O aclamado longa “Dois Papas”, disponível na Netflix, utiliza encontros fictícios entre os papas Bento XVI e Francisco para discutir os dilemas contemporâneos da Igreja Católica. Dirigido pelo brasileiro Fernando Meirelles e estrelado por Anthony Hopkins e Jonathan Pryce, o filme recebeu três indicações ao Oscar em 2020 — e despertou o interesse do público sobre o que é verdade ou ficção na narrativa.
A seguir, destacamos os principais pontos da história real por trás da obra cinematográfica:
1. Bergoglio não terminou um noivado para virar padre
No filme, o jovem Jorge Bergoglio abandona um noivado para seguir a vocação religiosa. Na realidade, ele teve um romance inocente na infância com Amalia Damonte, com quem trocou cartas aos 12 anos. Em uma delas, ele chegou a escrever que, se não casasse com ela, se tornaria padre — o que acabou acontecendo. O relacionamento, no entanto, foi encerrado pelos pais da garota, e não por uma decisão espiritual de Bergoglio.
2. A relação de Francisco com a ditadura argentina é mais complexa
Durante a ditadura militar na Argentina, Bergoglio era o líder da ordem jesuíta. Temendo o regime, ele colaborou com autoridades, removeu dois padres — Franz Jalics e Orlando Yorio — de suas atividades comunitárias e os expulsou da ordem. Ambos foram capturados, presos e torturados.
Anos depois, quando Bergoglio foi eleito papa, Jalics declarou publicamente que não acreditava que ele os tivesse entregado ao regime, sugerindo que Francisco tentou protegê-los.
3. Bento XVI realmente ignorou casos de abuso sexual
No longa, Bento XVI admite ter conhecimento sobre os crimes do padre mexicano Marcial Maciel Degollado, fundador dos Legionários de Cristo. Nos anos 1990, o então cardeal Joseph Ratzinger liderava a Congregação para a Doutrina da Fé, mas não puniu Maciel, mesmo após denúncias graves. A Igreja só o denunciou formalmente em 2010, dois anos após sua morte.

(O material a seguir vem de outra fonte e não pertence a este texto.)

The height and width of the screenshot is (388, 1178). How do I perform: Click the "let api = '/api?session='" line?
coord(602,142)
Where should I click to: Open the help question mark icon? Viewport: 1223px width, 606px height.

4. Fanta e piano: um retrato real de Ratzinger
Uma curiosidade verdadeira: Bento XVI realmente era fã de Fanta e adorava tocar piano. Segundo relatos, ele tomava várias latas do refrigerante por dia. Porém, a cena em que os papas tomam Fanta e comem pizza juntos na Capela Sistina é completamente fictícia — inclusive, o espaço retratado foi uma réplica construída para as filmagens.

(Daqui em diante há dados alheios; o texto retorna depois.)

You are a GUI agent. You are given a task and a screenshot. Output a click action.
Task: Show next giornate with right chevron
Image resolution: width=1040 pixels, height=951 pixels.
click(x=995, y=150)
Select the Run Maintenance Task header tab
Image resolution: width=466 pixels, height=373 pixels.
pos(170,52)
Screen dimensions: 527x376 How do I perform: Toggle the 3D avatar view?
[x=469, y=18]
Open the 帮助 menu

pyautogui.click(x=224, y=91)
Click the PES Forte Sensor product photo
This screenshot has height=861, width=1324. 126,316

5. Francisco relutou em ser papa
O filme mostra Bergoglio hesitante em aceitar o papado, especialmente durante o conclave de 2005, quando Bento XVI foi eleito. Isso tem base na realidade. Francisco, em entrevistas, já afirmou não se sentir preparado para o cargo, e chegou a incentivar votos em Ratzinger, apesar de discordâncias ideológicas.
6. Eles se encontraram em Castel Gandolfo, mas depois
A reunião retratada no filme entre Bento e Francisco em 2012, antes da renúncia de Ratzinger, é fictícia. Os dois realmente se encontraram no palácio de Castel Gandolfo, mas isso ocorreu em 2013, após Francisco já ter sido eleito papa.
7. Assistiram juntos à final da Copa de 2014? Provavelmente não
Embora o filme insinue que os dois papas assistiram juntos à final entre Argentina e Alemanha na Copa de 2014, isso é apenas uma licença poética. O roteirista Anthony McCarten revelou que viu uma foto dos dois diante de uma TV e imaginou essa possibilidade.
8. Sapatos vermelhos e conservadorismo: um símbolo de contraste
No longa, Bento XVI critica Francisco por usar sapatos pretos em vez dos tradicionais vermelhos, interpretando isso como um gesto político. De fato, Francisco rejeitou os sapatos vermelhos por simbolizarem o luxo e a pompa que ele critica na Igreja. Esse contraste de estilos representa a diferença entre o papa conservador e o progressista.
9. O Papa Francisco assistiu ao filme?
Oficialmente, nem Francisco nem Bento XVI comentaram sobre o filme. No entanto, segundo o ator Jonathan Pryce, um cardeal próximo aos papas se interessou em mostrar o filme ao pontífice argentino. Além disso, a família de Bergoglio na Argentina teria aprovado a forma como ele foi retratado.
“Dois Papas” é uma obra que mistura habilmente realidade e ficção para explorar os bastidores da transição papal e as tensões entre tradição e renovação dentro da Igreja Católica. Embora nem todos os eventos mostrados no filme tenham acontecido exatamente como retratados, a essência dos personagens e seus dilemas permanece fiel ao espírito do momento histórico vivido pela instituição religiosa.